- [Document text]:
*** Block opens ***

Tuesday, January 22, 2013

Asian Nations and Their Frowning Glories

                       Work hard...

...play hard.

Unhappy that your life is dominated by one or more of these nagging issues?
  1. Feeling poor next to your universally workaholic neighbors, despite your country’s per capita GDP of up to US$50-60,000
  2. Experiencing claustrophobia because astronomically high real estate prices force you to live in concrete shoeboxes as small as twelve square meters per person
  3. Feeling compelled by a cutthroat education system to spend $5-10,000 per month on private tutors
  4. Losing an arm or leg in an accident and realizing that getting more than basic medical care will cost you the remaining limbs...
  5. Having achieved the five C’s (cash, credit card, car, condo, club) but still feeling like Crap
  6. Owning an insufficient quantity of leather products emblazoned with a LV, Chanel or Hermes logo
  7. Fighting spiritual hunger pangs because trying to devour wealth has left you starved for the arts, culture and hobbies
Welcome to wealthy Asia! In almost every ranking of countries on a “happiness” scale, irrespective of the metrics used, advanced Asian countries such as Hong Kong, Singapore, Taiwan, Korea and Japan generally rank very low, despite the affluence of their citizens. (A recent South China Morning Post article provides updated figures http://www.scmp.com/news/hong-kong/article/1131222/singapore-hong-kong-face-happiness-deficit ). The reasons cited for the prevalence of all these blues are invariably amongst those listed above.

*** Block closes ***

- [Dataset excerpt]:
*** Block opens ***

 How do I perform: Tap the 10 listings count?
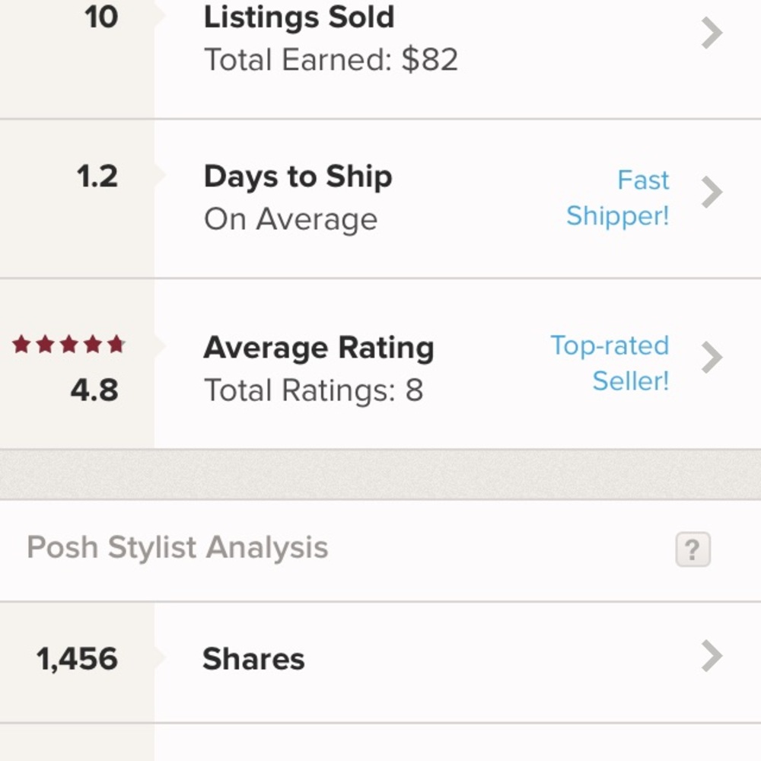[100, 18]
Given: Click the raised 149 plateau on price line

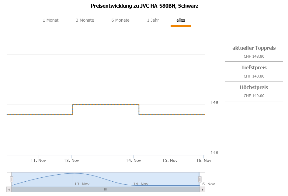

*** Block closes ***

- [How to complete this task]:
Quote the passage of the blog post about wealthy Asian nations that begins with the words containing "Tuesday, January 22, 2013" and ends with "the remaining limbs...". The data has no connection to the blog post about wealthy Asian nations.

- [Answer to the problem]:
Tuesday, January 22, 2013

Asian Nations and Their Frowning Glories

                       Work hard...

...play hard.

Unhappy that your life is dominated by one or more of these nagging issues?
  1. Feeling poor next to your universally workaholic neighbors, despite your country’s per capita GDP of up to US$50-60,000
  2. Experiencing claustrophobia because astronomically high real estate prices force you to live in concrete shoeboxes as small as twelve square meters per person
  3. Feeling compelled by a cutthroat education system to spend $5-10,000 per month on private tutors
  4. Losing an arm or leg in an accident and realizing that getting more than basic medical care will cost you the remaining limbs...